In practice, for a company, KYC assumes:
- Implementation of control when entering into a relationship with a third party (client registration);
- Updating customer information at regular intervals to ensure its accuracy;
Who does KYC concern?
The implementation of KYC procedures applies to all organizations that are somehow connected with the execution of financial transactions.
KYC mainly concerns the sectors of banking services and financial institutions, insurance, mutual insurance companies, and pension institutions.
Other service organizations that can also make large money transfers are also required to comply with KYC rules: real estate companies, accounting firms, law firms, etc.
Advantages and disadvantages of KYC
While compliance with KYC rules is indeed a regulatory obligation that mobilizes resources, organizations can also benefit from it in many ways.
- Prevention of risks for the company and its customers;
- The essence of KYC rules is to prevent companies from entering into relationships with risky customers and conducting illegal transactions with them;
Thus, for the company, compliance with KYC allows:
- Reduce business risk;
- Strengthening the fight against fraud;
- To increase customer confidence in the security of the services provided;
- Avoid penalties for non-compliance
For customers, KYC also offers some important benefits:
- Avoid Identity Theft/Account Hacking;
- Safe money transactions;
- Protect the confidentiality of personal data;
As we have seen, there are many advantages to complying with KYC requirements. However, their implementation is not so simple.
Customer requirements for efficiency
The development of digital technologies implies the ability to monitor documents in real-time and immediately inform the customer whether his documents have been properly taken into account or not. Otherwise, you risk seeing him leave your platform.
The rise of fraud attempts
The digitalization of exchanges makes it easier for scammers to work. And the document (fake document, falsified document, stolen document) is their preferred entry point. Therefore, companies must not only carry out identity checks but also ensure the authenticity of the supporting documents required for these checks.
Automation of the KYC process
Faced with these new limitations, manual processes become unusable. Hence the desire of many organizations to automate the stages of document collection, KYC checks, and customer reminders as much as possible.
How to identify and authenticate clients using automation?

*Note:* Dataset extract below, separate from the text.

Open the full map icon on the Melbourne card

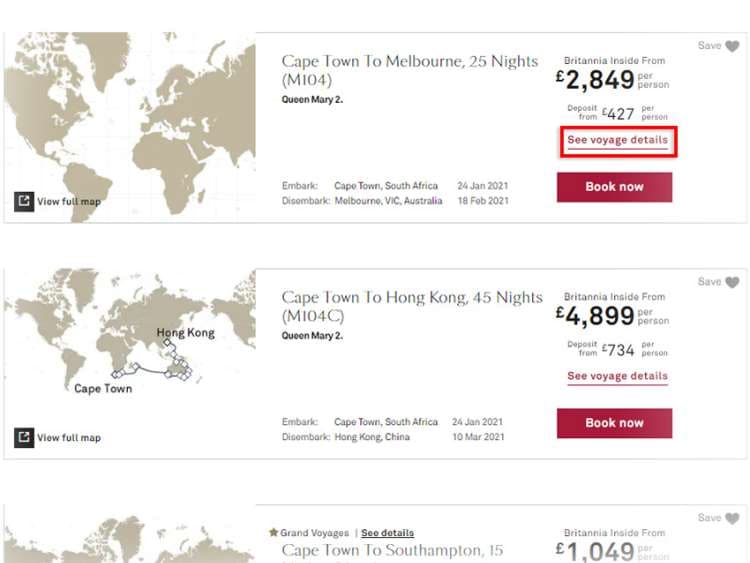[24, 201]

It is now possible to enforce KYC without compromising customer service and operational efficiency. This was made possible through the use of automation technologies and intelligent document processing based on artificial intelligence (AI).
Documents at the heart of KYC procedures
The more the solution that the company relies on can master numerous intelligent document processing technologies, the greater the automation of identity, completeness, and security checks will be.
These technologies are important because the document is central to KYC processes, and the scope of application of documents is extensive and changing. To illustrate, here is a non-exhaustive list of possible KYC documents:
- Proof of identity: passport, residence permit, driver’s license, etc;
- Proof of domicile: various invoices/certificates from energy, telecommunications, etc;
- Bank supporting documents: RIB, IBAN, account statement, etc;
- Proof of income: tax notice, payroll, etc;
- Other supporting documents: registration document, social insurance certificate, mutual insurance card, etc;
Conclusion
In conclusion, global KYC standards play a crucial role in ensuring the security and integrity of financial transactions by verifying customer identities and preventing illegal activities. Despite the challenges and complexities involved in implementing these standards, advancements in technology, such as AI and automated document processing, have made compliance more efficient and less intrusive.
Adopting these practices not only helps companies mitigate risks and enhance customer trust but also fosters a safer and more transparent financial environment globally.